After asbestos injury claims nearly doubled in 2000, W. R. Grace & Company filed for
bankruptcy protection in 2001 due to the unexpected increase in asbestos
litigation. The
United States Department of Justice determined that Grace had transferred 4 to 5 billion dollars to spin-off companies it had recently purchased, shortly before declaring bankruptcy. Justice Department attornies found that this amounted to a "fraudulent transfer" of money in order to protect Grace from civil suits related to asbestos. The bankruptcy court ordered the companies to return nearly $1 billion to Grace, which will remain as part of the assets to consider in the bankruptcy hearings.
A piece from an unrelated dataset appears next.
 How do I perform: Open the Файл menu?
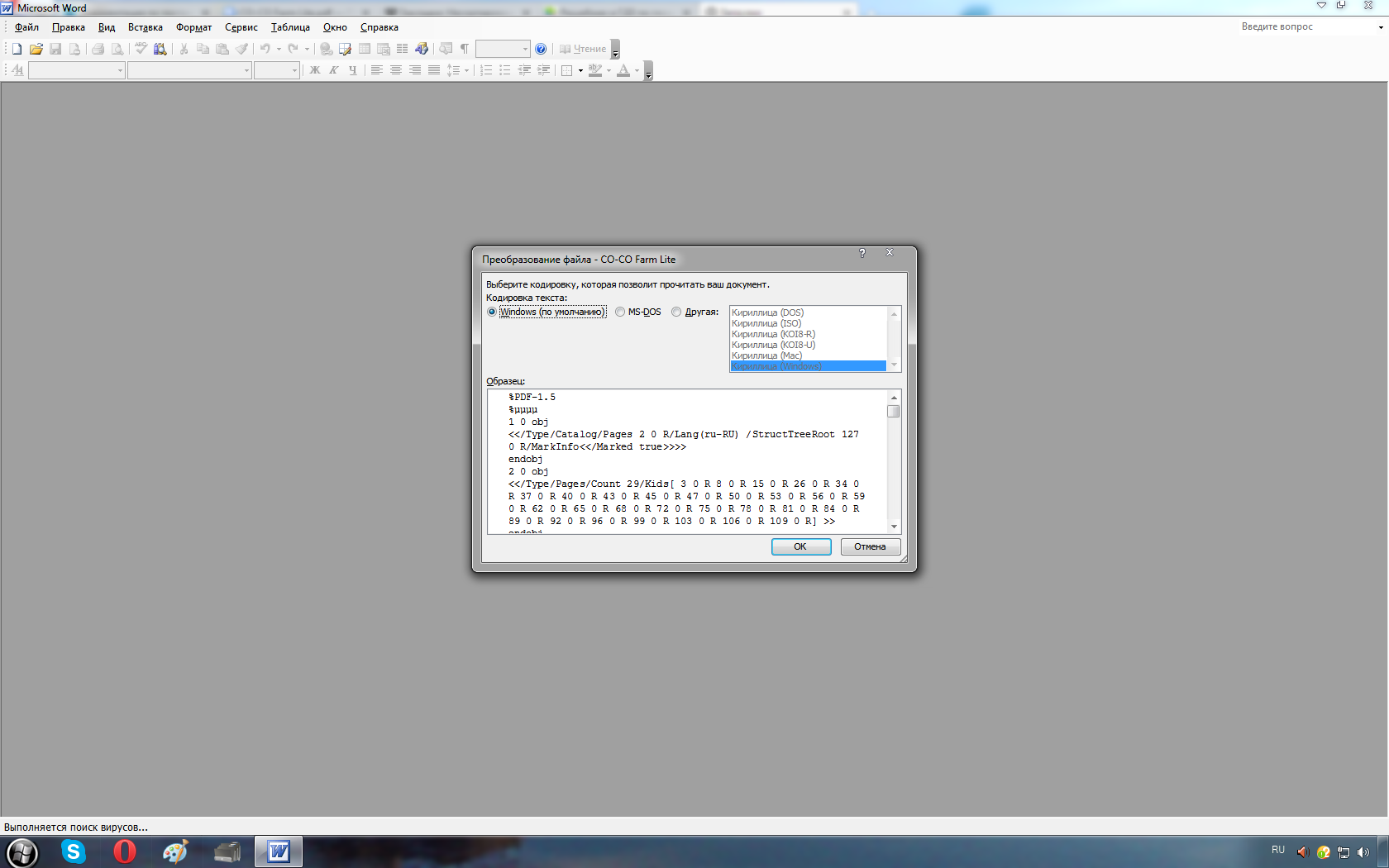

In 2005, the U.S. Department of Justice began criminal proceedings against W.R. Grace. The department announced that a grand jury in Montana indicted W.R. Grace and seven current and former Grace executives for knowingly endangering residents of
Libby, Montana, and concealing information about the health affects of its asbestos mining operations. According to the indictment, W. R. Grace and its executives, as far back as the 1970s, attempted to conceal information about the adverse health effects of the company’s
vermiculite mining operations and distribution of vermiculite in the
Libby, Montana community. The defendants are also accused of obstructing the government’s cleanup efforts and wire fraud. To date, according to the indictment, approximately 1,200 residents of Libby area have been identified as suffering from some kind of asbestos-related abnormality. The criminal proceedings are ongoing as of July 2007.
Popular culture reaction
The movie
A Civil Action, starring
John Travolta, was based on these law suits.
The
PBS television show
P.O.V., which highlights independent films in August 2007 premiered the movie
Libby, Montana that documents the thousands of people in
Libby, Montana, that have been exposed to and are suffering the effects of exposure to asbestos. The show also discusses the criminal indictments of many Grace executives for covering up the asbestos related illnesses and deaths.
NPR ran a piece on their show
All Things Considered discussing the criminal charges against W. R. Grace. A U.S. attorney general alleges that the company and managers of the mine in Libby, Montana, knew about the dangers of the asbestos they were dumping into the air for over 20 years.